Markets focused on the record 3 percent annual fall in the GDP deflator as a sign that the large gap betweensupply and demand was pushing Japan deeper into deflation. Japanese government bond futures hit a two-week high after the data.

Domestic demand was the economy's brightest spot in October-December, adding 0.6 percentage point to GDP growth, the first positive contribution in seven quarters.

That momentum was likely to fade, economists said, citing the dwindling impact of stimulus announced by the previous government and uncertainty over how quickly the new administration plans would boost consumption.

The gloomy outlook leaves Japan's policy-makers with the vexing question of how to achieve high growth when the huge public debt limits the government's ability to pump-prime the economy and when the central bank has exhausted its conventional policy options.

While such deflationary tendencies persist, the need for a policy response centered on the BOJ is increasing, not diminishing, said Tetsufumi Yamakawa, chief economist at Goldman Sachs Japan.

BOJ POLICY

The BOJ reviews policy at a two-day meeting that ends on Thursday and most economists expect no change in monetary policy.

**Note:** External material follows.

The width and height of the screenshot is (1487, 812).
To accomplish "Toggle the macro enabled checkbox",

The central bank pumped more cash into the banking system at an emergency meeting in December and has signaled it is ready to ease again if financial markets destabilize.

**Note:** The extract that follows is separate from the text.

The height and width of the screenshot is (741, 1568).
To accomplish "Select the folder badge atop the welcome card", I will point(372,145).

Government officials have been pushing the BOJ to do more to fight deflation, although they have avoided the fierce criticism that preceded the BOJ's emergency meeting in December when one minister said the central bank had fallen asleep at the wheel.

Finance Minister Naoto Kan said on Monday the government could not be optimistic about the economy even though the risk of another recession had receded.

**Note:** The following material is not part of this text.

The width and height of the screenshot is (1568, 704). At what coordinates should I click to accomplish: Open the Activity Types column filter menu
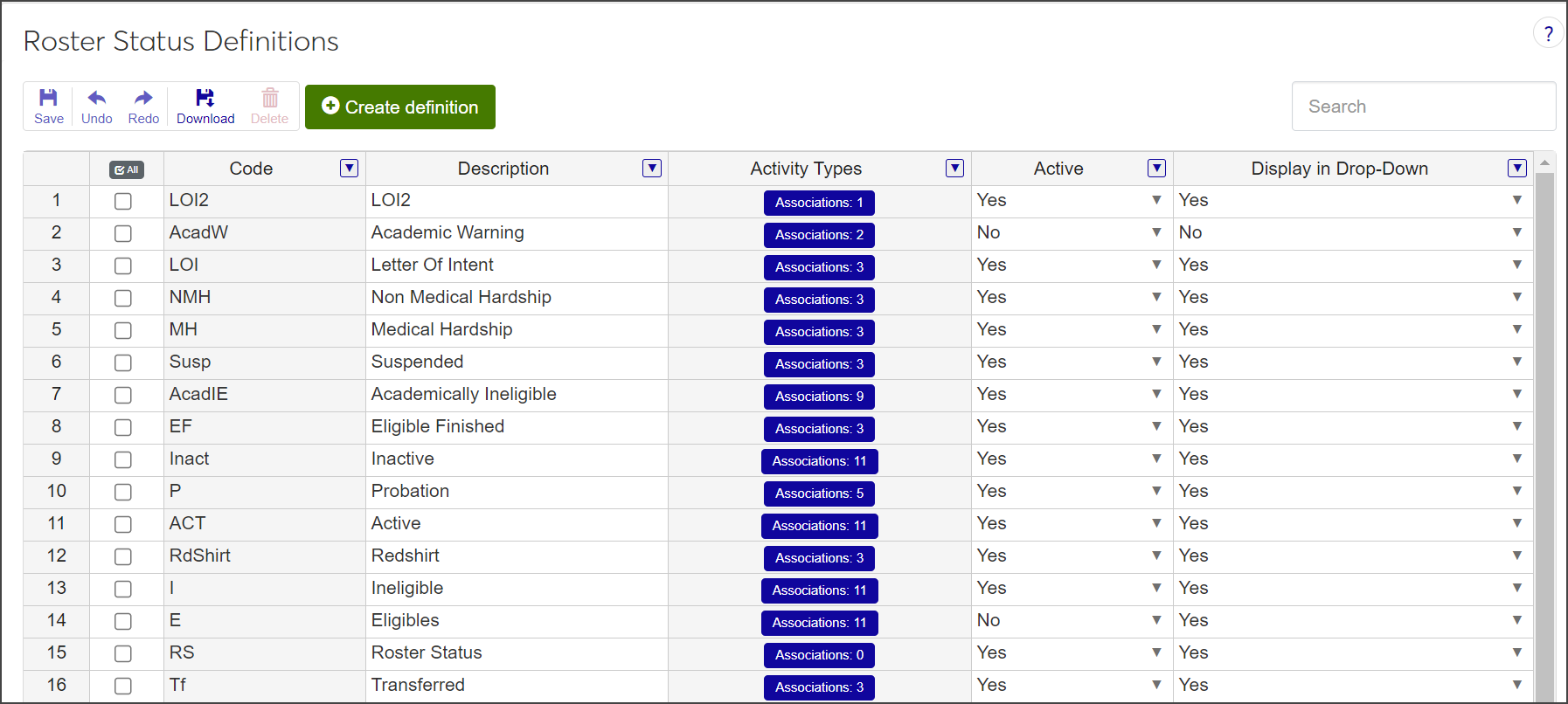(x=954, y=169)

I think the government may look at the GDP figures as reasonably good news but will maintain its policy support and remain vocal on monetary policy, said Adrian Foster, head of financial markets research at Rabobank International in Hong Kong.

One risk stems from a policy shift introduced by the Democratic Party-led government that was voted in last year.

The new government is shifting money away from the public works projects favored by its predecessor and is supporting household spending instead, a policy that has a less direct impact in a country with a strong propensity to save, and which could briefly slow economic growth.

Public works spending has fallen for two straight quarters and the outlook for private consumption is uncertain until the effect of government payouts to households with children begins to show, said Takeshi Minami, chief economist at Norinchukin Research Institute in Tokyo.

Domestic demand was a key driver of growth last quarter. Private consumption gained 0.7 percent, compared with a 0.6 percent rise the previous quarter and a median forecast for a gain of 0.3 percent.

Corporate investment rose 1.0 percent, the first gain since Q1 of 2008, but less than a forecast for a 1.5 percent gain.

Copier and camera maker Canon Inc (7751.T) plans to boost its capital expenditures by 2 percent to 220 billion yen ($2.4 billion) for 2010 after slashing spending by 40 percent in 2009.

As the world economy recovers and central banks globally start tightening monetary policy, the BOJ may not move along with them, making the yen weaken naturally, said Takuji Okubo, chief economist at Societe Generale Securities in Tokyo.

The fourth quarter growth was the fastest since a 1.3 percent expansion in April-June 2009 and translated into an annualized rise of 4.6 percent, beating a 3.7 percent forecast.

The U.S. economy grew at an annualized clip of 5.7 percent in the same quarter, while the euro zone economy expanded 0.1 percent on the quarter.